Aviation manager for the cybersecurity arm of the DHS Science and Technology (S&T) Directorate, Robert Hickey has reportedly said that the DHS team accessed the aircraft’s systems via radio frequency communications. He was talking at the CyberSat Summit in Virginia last week. He also said that given that the test was reportedly classified he could not disclose details of the hack.
Hickey also told those attending the summit that he did not have anyone touching the airplane. He assured participants that he also did not have an insider threat. He stated that he simply used “typical stuff” which could be taken through security. Hickey added that using the basic items his team was able to establish a presence on the systems of the aircraft.
He also told local media that artificial environments and risk reductions measures were firmly in place during the classified test conducted by the DHS. The team believed that the test did not identify any cyber vulnerabilities. This was confirmed in a statement to the local press.

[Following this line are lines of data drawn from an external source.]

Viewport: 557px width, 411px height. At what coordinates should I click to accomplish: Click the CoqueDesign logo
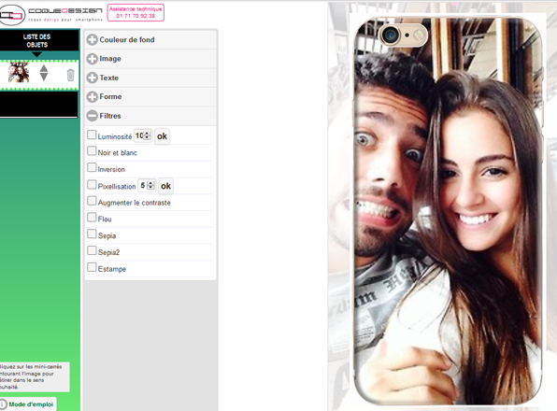51,14
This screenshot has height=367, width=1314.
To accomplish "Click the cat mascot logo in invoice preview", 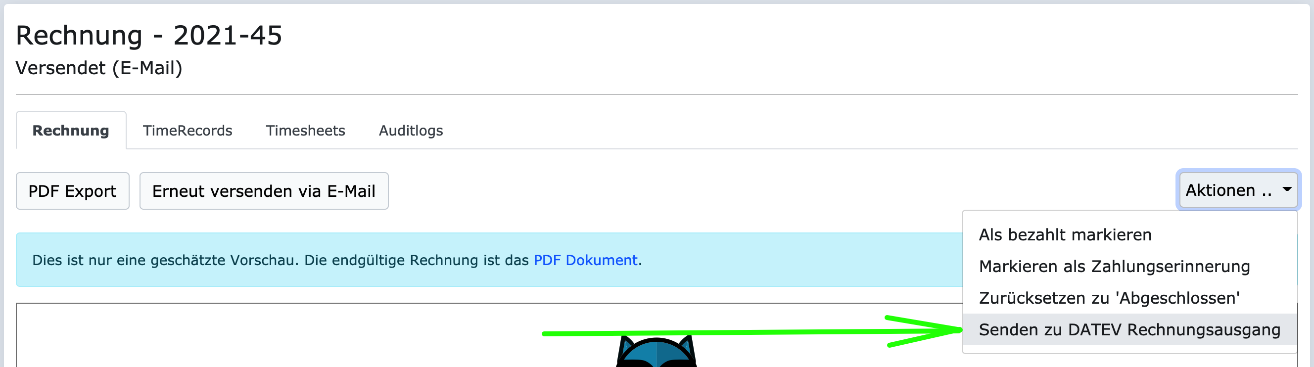I will (x=656, y=351).

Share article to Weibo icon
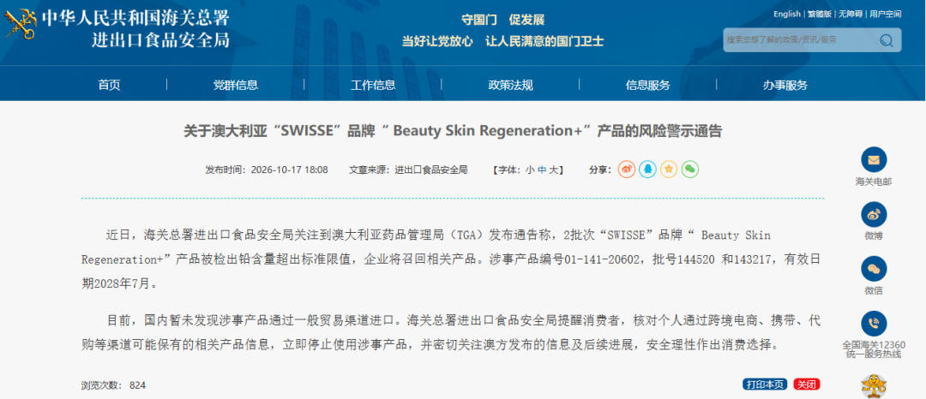coord(627,170)
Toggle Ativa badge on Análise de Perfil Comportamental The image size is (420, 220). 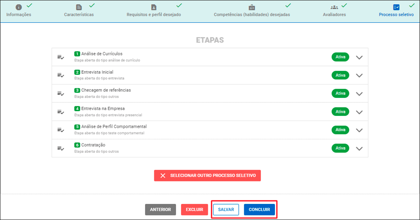point(340,130)
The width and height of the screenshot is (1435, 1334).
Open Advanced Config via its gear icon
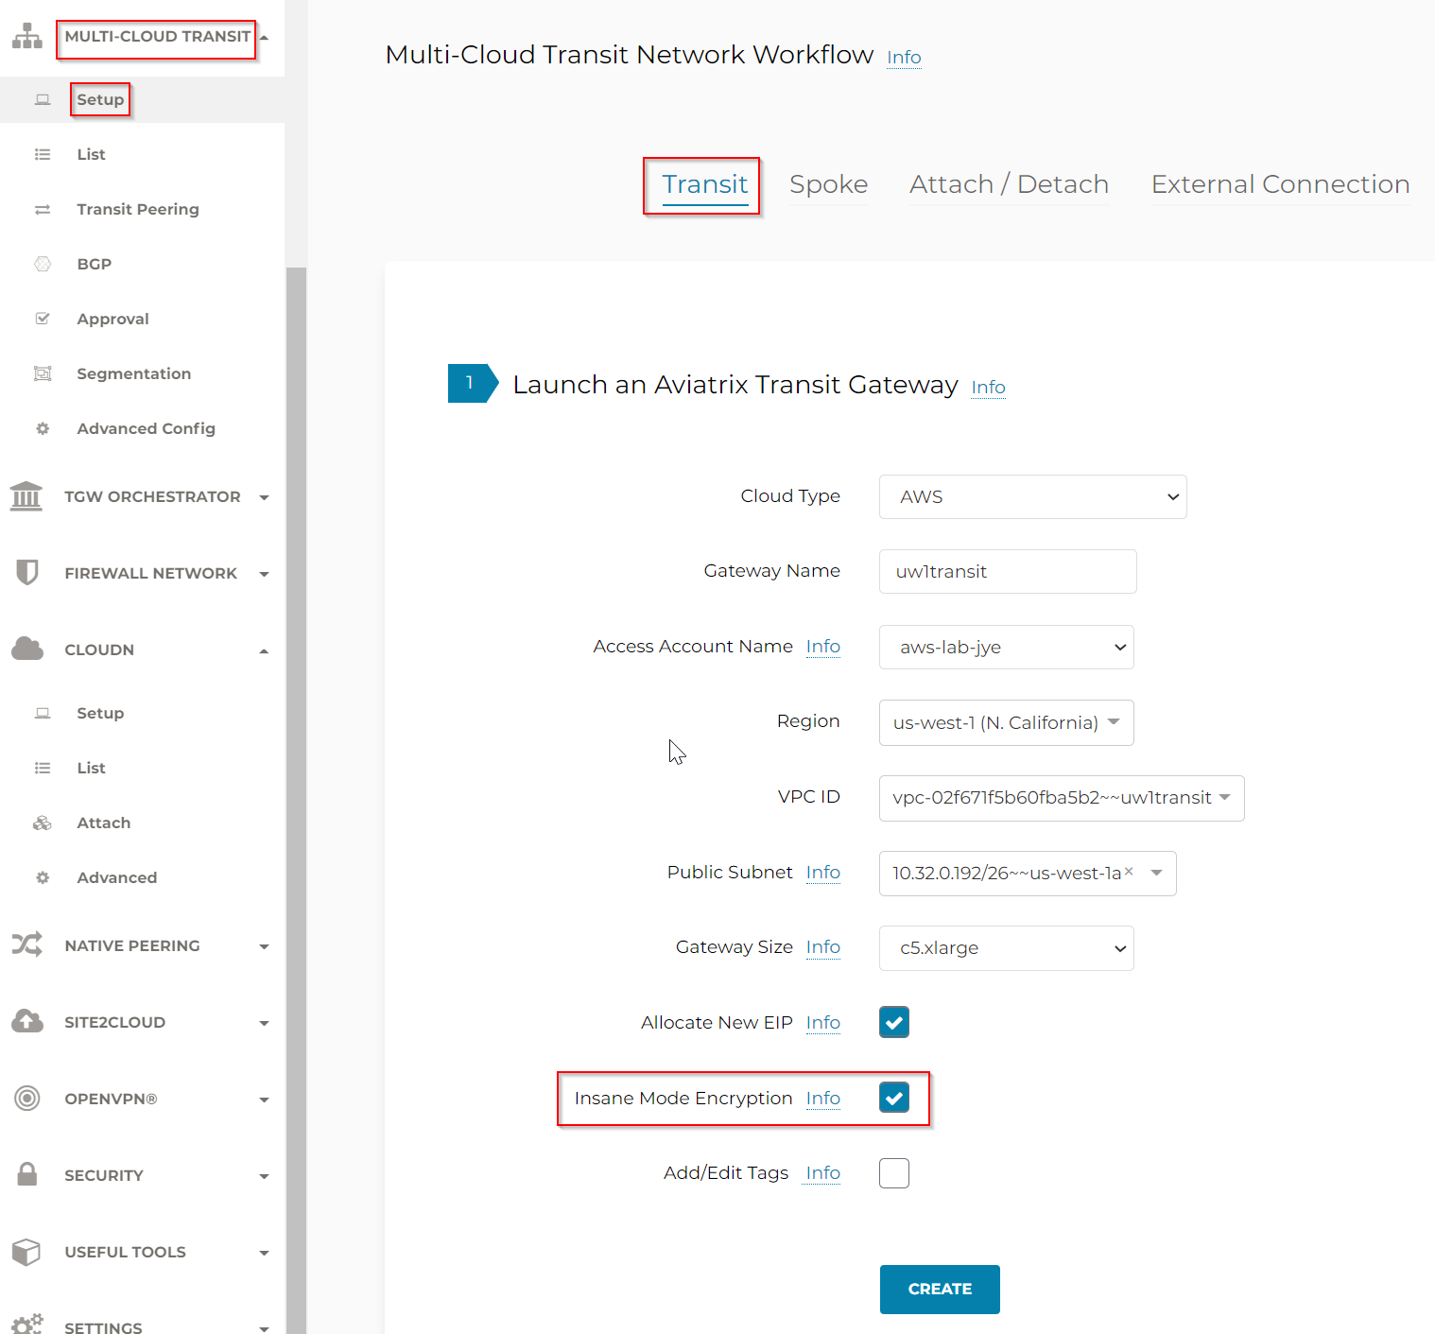coord(42,428)
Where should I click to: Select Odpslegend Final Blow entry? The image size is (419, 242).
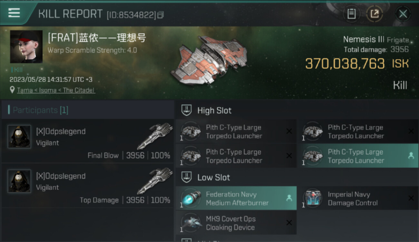click(88, 141)
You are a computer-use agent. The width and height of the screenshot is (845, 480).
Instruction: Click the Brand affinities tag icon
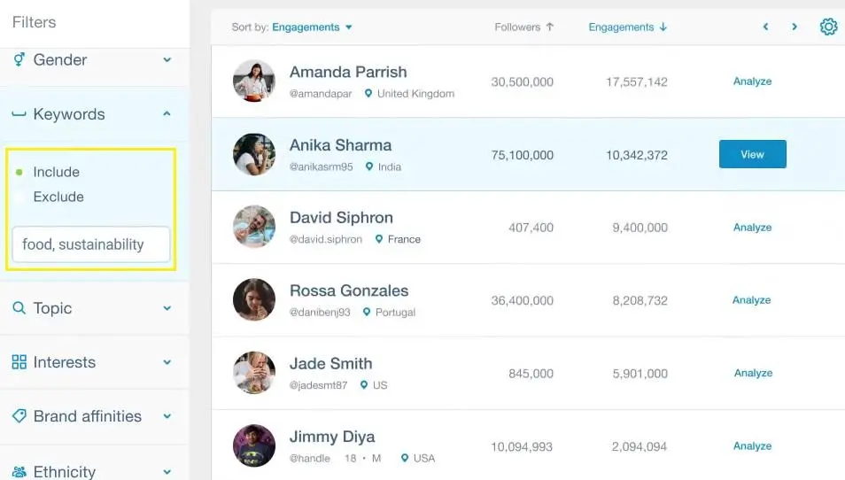pyautogui.click(x=19, y=416)
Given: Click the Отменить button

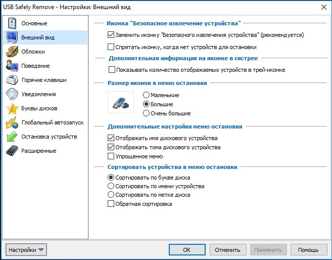Looking at the screenshot, I should tap(227, 250).
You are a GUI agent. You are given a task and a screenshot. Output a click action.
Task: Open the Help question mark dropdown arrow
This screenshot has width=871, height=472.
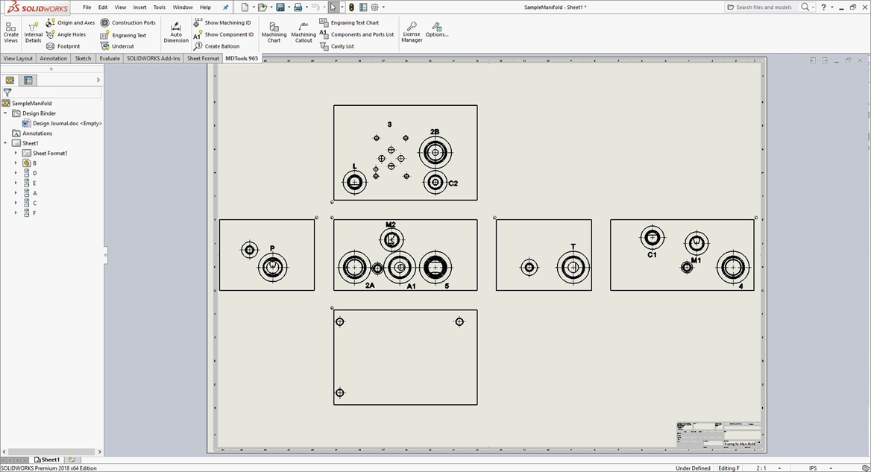click(833, 7)
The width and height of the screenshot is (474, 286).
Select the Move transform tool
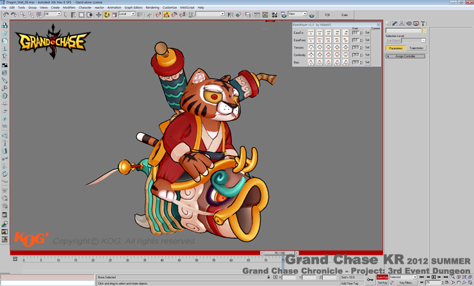(99, 14)
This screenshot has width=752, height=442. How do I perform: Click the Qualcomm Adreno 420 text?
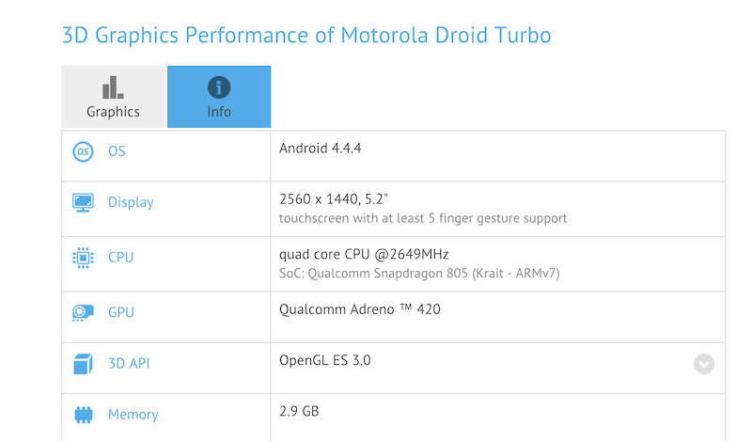(360, 308)
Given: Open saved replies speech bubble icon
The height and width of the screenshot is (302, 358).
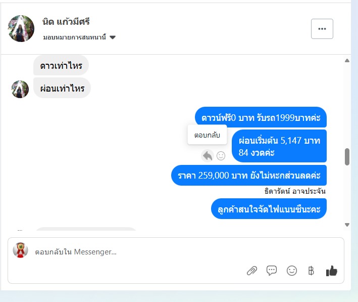Looking at the screenshot, I should 272,271.
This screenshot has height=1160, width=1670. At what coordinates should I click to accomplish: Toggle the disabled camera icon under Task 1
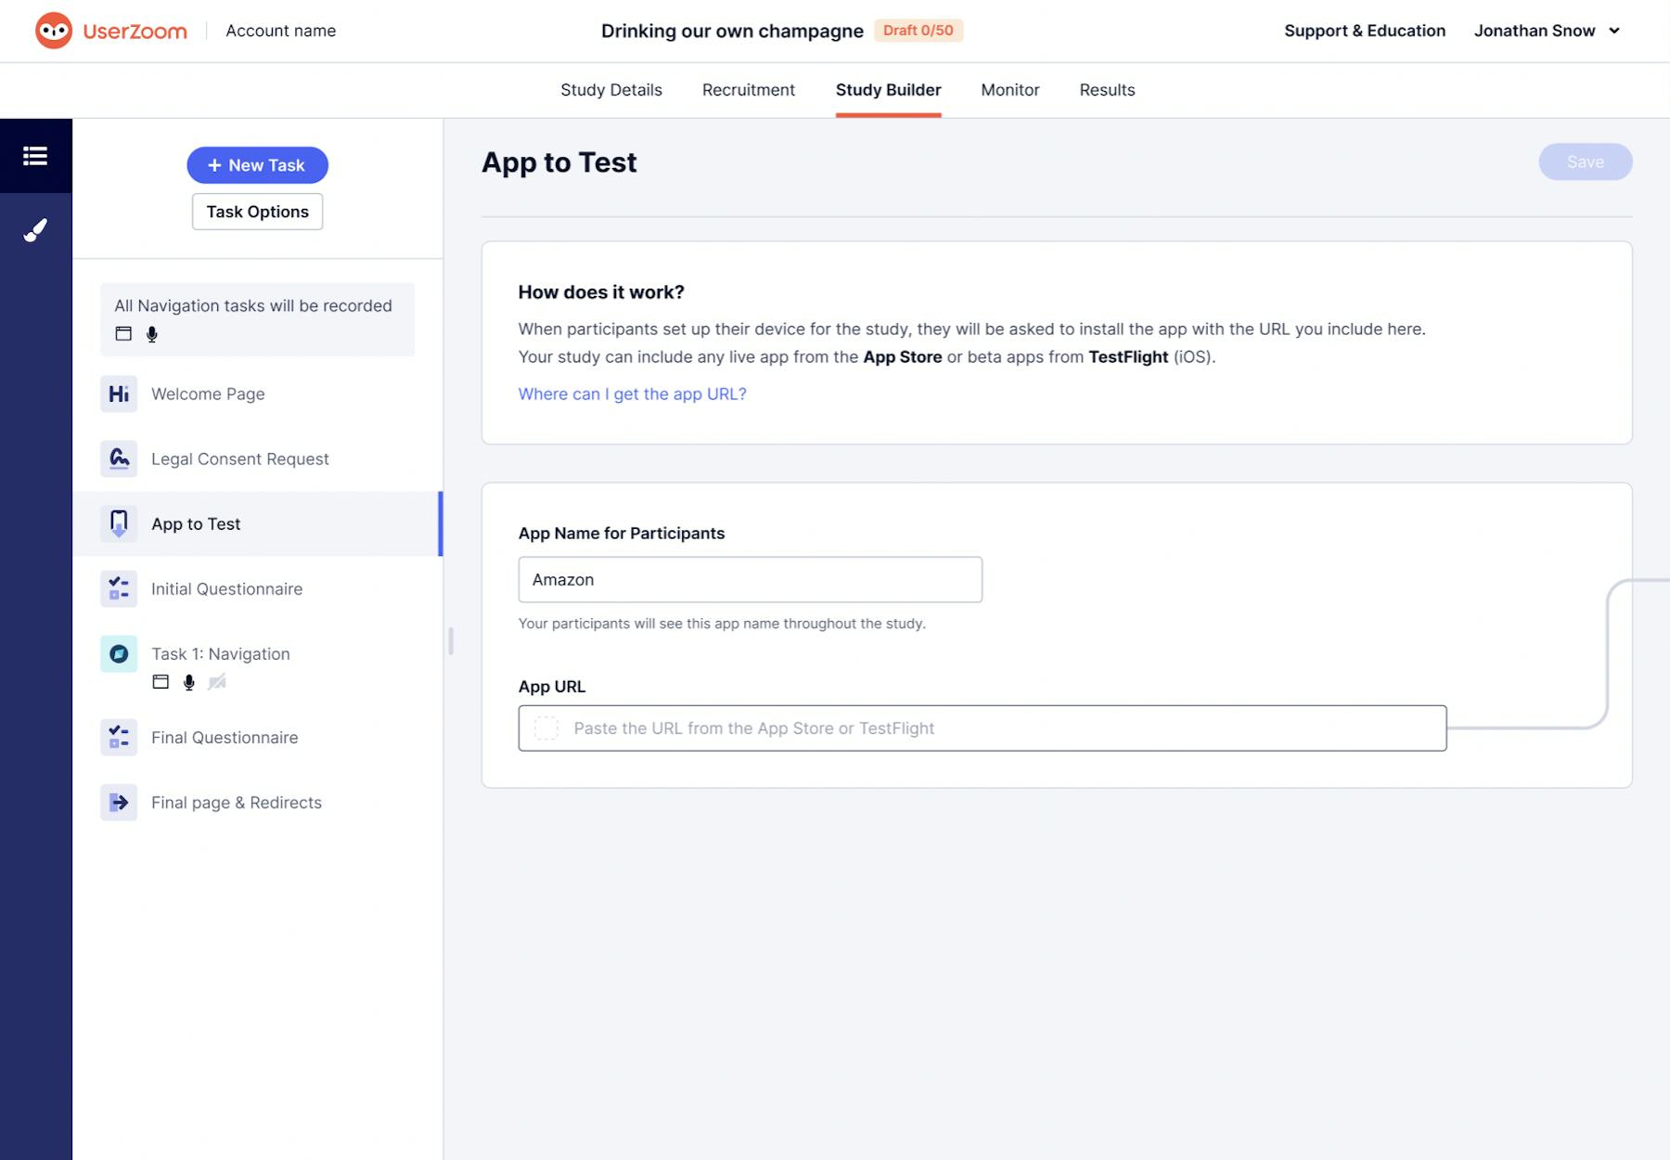[217, 682]
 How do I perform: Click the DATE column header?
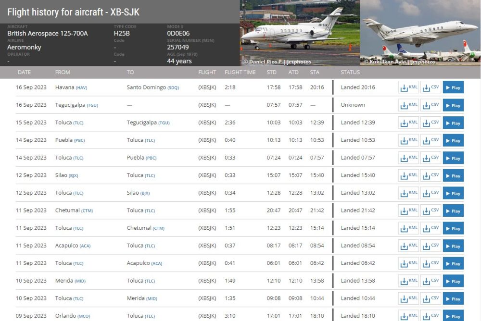pyautogui.click(x=24, y=72)
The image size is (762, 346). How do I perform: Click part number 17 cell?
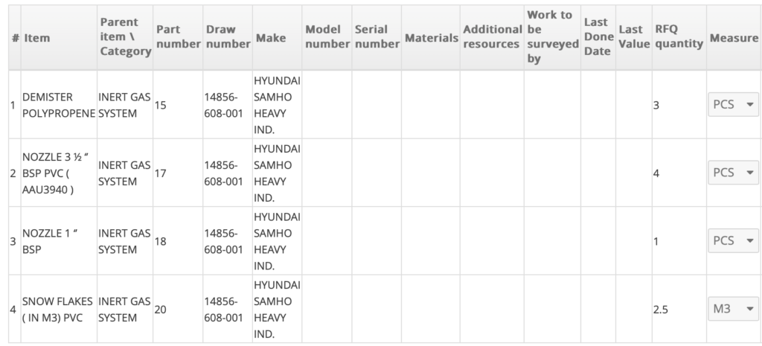[161, 173]
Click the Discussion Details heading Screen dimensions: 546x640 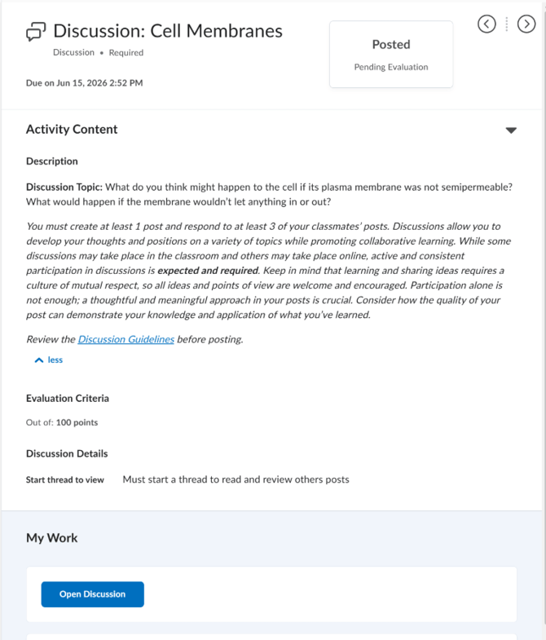(67, 454)
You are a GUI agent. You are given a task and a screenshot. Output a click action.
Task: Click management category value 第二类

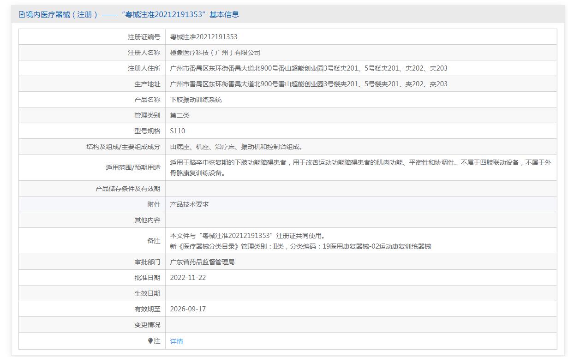tap(179, 115)
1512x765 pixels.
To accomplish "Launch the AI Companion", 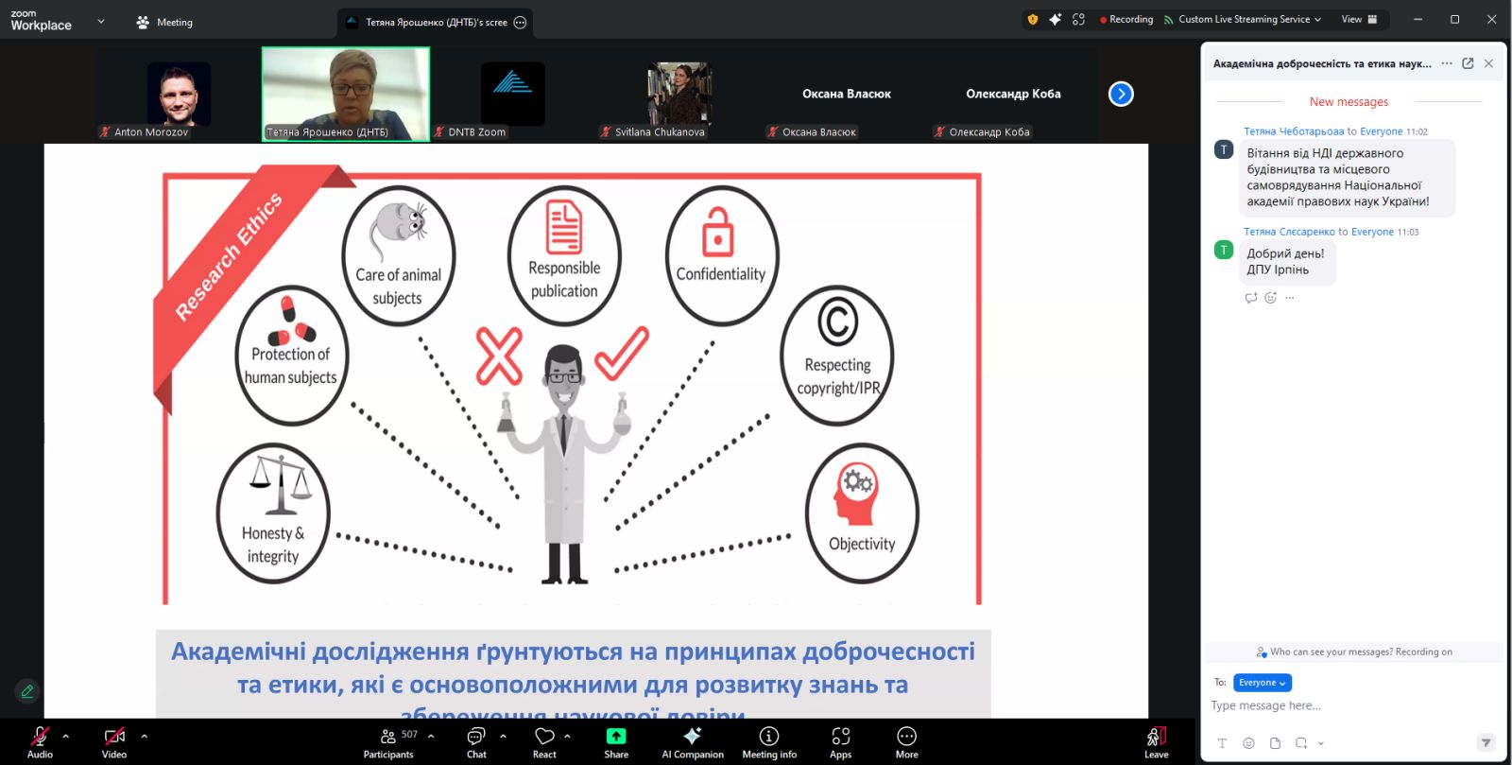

The statement further read that neither in the 757 nor in any other Boeing aircraft could be identified for vulnerabilities. Speaking to the media, an official from Boeing said that the test did not indicate any major threats to the airline. He added that the hack involved the use of specific attack methods. These would only work on the older aircrafts with older systems.
He added that while he did not discredit the value of the test, he would not be afraid to fly in the future. The crucial test by the DHS followed a 2015 attempt to hack the in-flight systems of an aircraft. At the time hacker, Chris Roberts, admitted to attempting to gain access to the commercial aircraft nearly 20 times while they were in-flight. Roberts was since arrested by the FBI.